—No está claro que haya una relación —observó el subjefe superior Valente al término del relato de Montalbano.
—Si ésta es tu opinión, me haces un gran favor. Cada cual se queda con lo suyo: tú indagas por qué razón el tunecino utilizaba un nombre falso y yo busco la causa del asesinato de Lapecora y de la desaparición de Karima. Si casualmente nos cruzamos por la calle, fingiremos no conocernos y ni siquiera nos saludaremos. ¿De acuerdo?
—¡Hay que ver cómo eres!
El comisario Angelo Tomasino, un treintañero con pinta de cajero de banco, de esos que cuentan diez veces a mano quinientas mil liras antes de entregártelas, puso toda la carne en el asador en defensa de su jefe:
—Tampoco está claro, ¿sabe?
—¿Qué es lo que no está claro?
—Que Ben Dhahab sea un nombre falso. A lo mejor, se llamaba Ben Ahmed Dhahab Moussa.
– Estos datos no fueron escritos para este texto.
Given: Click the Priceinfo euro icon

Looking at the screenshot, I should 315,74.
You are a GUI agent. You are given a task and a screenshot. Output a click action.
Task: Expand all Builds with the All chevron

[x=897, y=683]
Cualquiera sabe con estos nombres árabes.
—No quiero molestar más —dijo Montalbano, levantándose.
Se le había subido la sangre a la cabeza. Valente, que lo conocía desde hacía mucho tiempo, lo comprendió.
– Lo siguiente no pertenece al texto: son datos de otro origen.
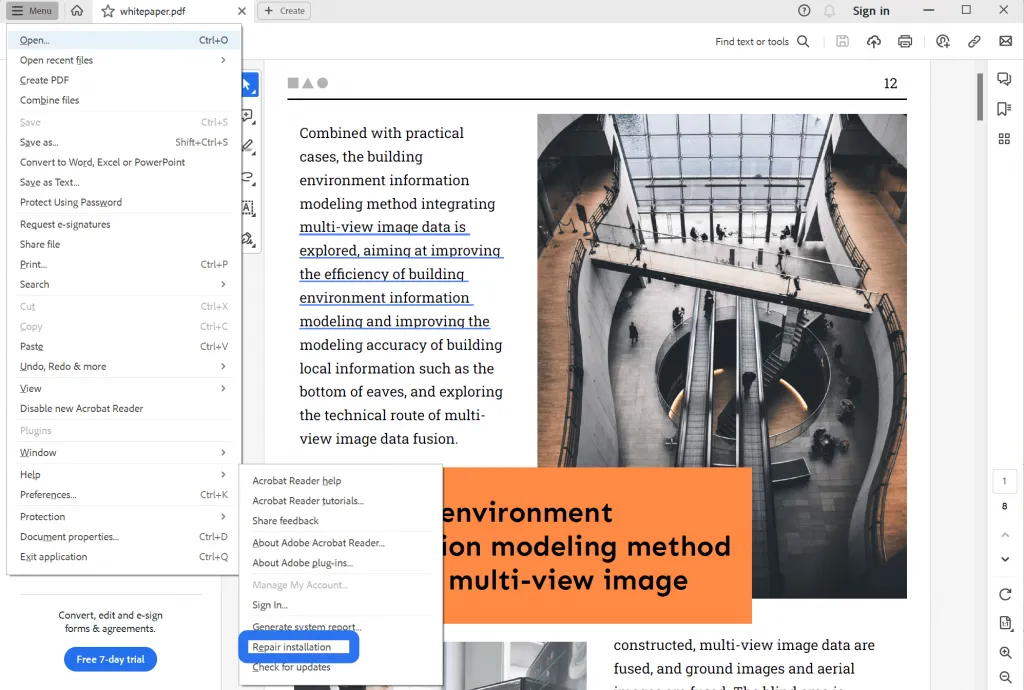Click the Home icon in the top bar
Viewport: 1024px width, 690px height.
click(77, 11)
—A tu juicio, ¿qué tenemos que hacer? —se limitó a preguntar.
El comisario volvió a sentarse.
—Averiguar, por ejemplo, quién lo conocía aquí, en Mazàra. Cómo había conseguido incorporarse a la tripulación de la embarcación pesquera. Si tenía la documentación en regla. Efectuar un registro en el lugar donde vivía. ¿Todas estas cosas te las tengo que decir yo?
—No —dijo Valente—. Pero me apetecía oírtelas decir a ti.
Cogió una hoja de papel del escritorio y se la entregó a Montalbano. Era una orden de registro del domicilio de Ben Dhahab, con sello y firma.
—Esta mañana he despertado al juez de madrugada —dijo sonriendo Valente—. ¿Me acompañas a dar un paseo?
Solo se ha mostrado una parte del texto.